L’exploitation de la “zone d’ombre” bancaire liée à l’horaire de l’attaque en Afrique du Sud a permis aux attaquants de ne pas être repéré pendant les quelques heures qu’a duré l’attaque, et de couvrir temporairement les 14 000 retraits en espèces effectués. Ce n’est qu’un petit matin que la banque africaine a tiré la sonnette d’alarme en qualifiant la fraude de “sophistiquée et coordonnée“, comme le rapporte Reuters. La perte pour l’établissement de Johannesburg est estimée à 300 millions de rands, soit environ 17 millions de dollars. La South African Standard Bank Group se veut rassurante en certifiant que les clients victimes ne seront pas pénalisés par cette perte massive.
Déjà des pistes et des interrogations
Les autorités japonaises sont déjà sur la piste d’une organisation criminelle internationale, qui aurait volé les données en ligne en amont avant de fabriquer des fausses cartes en ré-encodant des cartes magnétiques vierges. Plusieurs suspects, dont un homme de nationalité roumaine, sont considérés comme suspects.
Bien entendu, cette gigantesque fraude bancaire pose des évidentes questions de sécurité et met fortement en cause le manque flagrant de modernité des distributeurs automatiques de billets japonais.

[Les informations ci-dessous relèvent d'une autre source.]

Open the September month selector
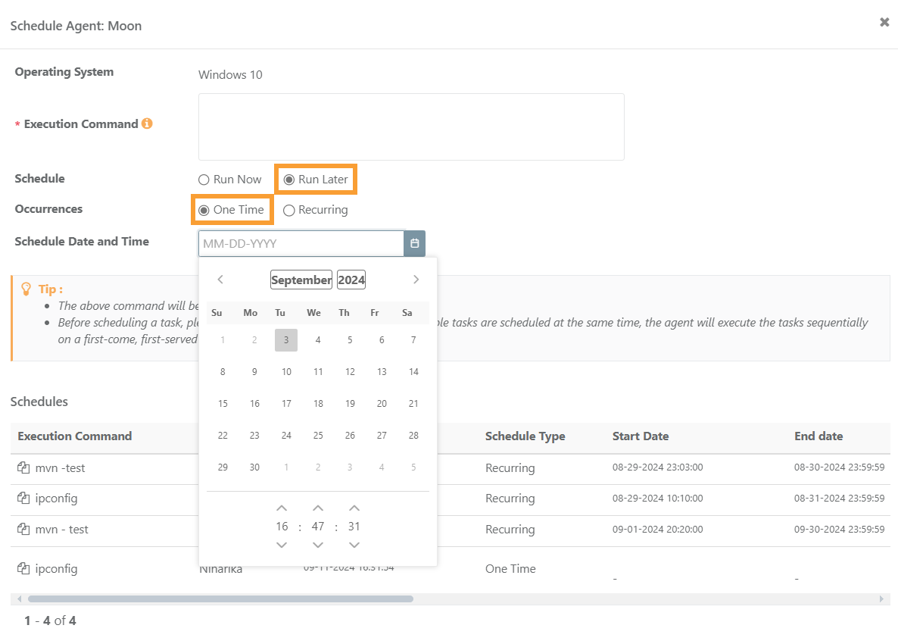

En effet, la banque ciblée pour l’opération est la Seven Bank, l’une des deux seules banques acceptant les cartes de crédit étrangères dans le pays, mais aussi l’une des deux seules qui acceptent les cartes bancaires magnétiques, connues pour être facile à répliquer.
A ce sujet, Ars Technica rappelle que Visa et Mastercard ont donné jusqu’au mois d’octobre 2017 pour que tous les distributeurs au monde se mettent aux nouvelles normes, à savoir la détection des cartes via les puces.
Trend Micro, l’éditeur de solutions de sécurité, se dit inquiet par la tournure et l’ampleur actuelle des choses :
“Les banques et les institutions financières ont pris l’habitude de traiter les problèmes de sécurité électronique comme un simple paramètre à vérifier dans leur check-list. Et il faut absolument que ça change. Là, on est face à des actions de plus en plus sophistiquées, des organisations de plus en plus grosses et des dommages financiers de plus concrets. C’est bien la preuve qu’il faut que les choses changent radicalement“.
Actuellement, une enquête est ouverte, et les polices sud-africaines et japonaises travaillent en coopération avec Interpol pour tenter de remonter la piste du gang cybercriminel à l’origine du casse.
D’après les premiers éléments, il se pourrait fortement que les données bancaires collectées en Afrique du Sud pourraient provenir de « skimmers », appareils malveillants placées discrètement dans les distributeurs de billets piégés, qui permettent d’enregistrer les coordonnées bancaires des clients en toute transparence pour les utiliser à des fins illicites ensuite. Affaire à suivre.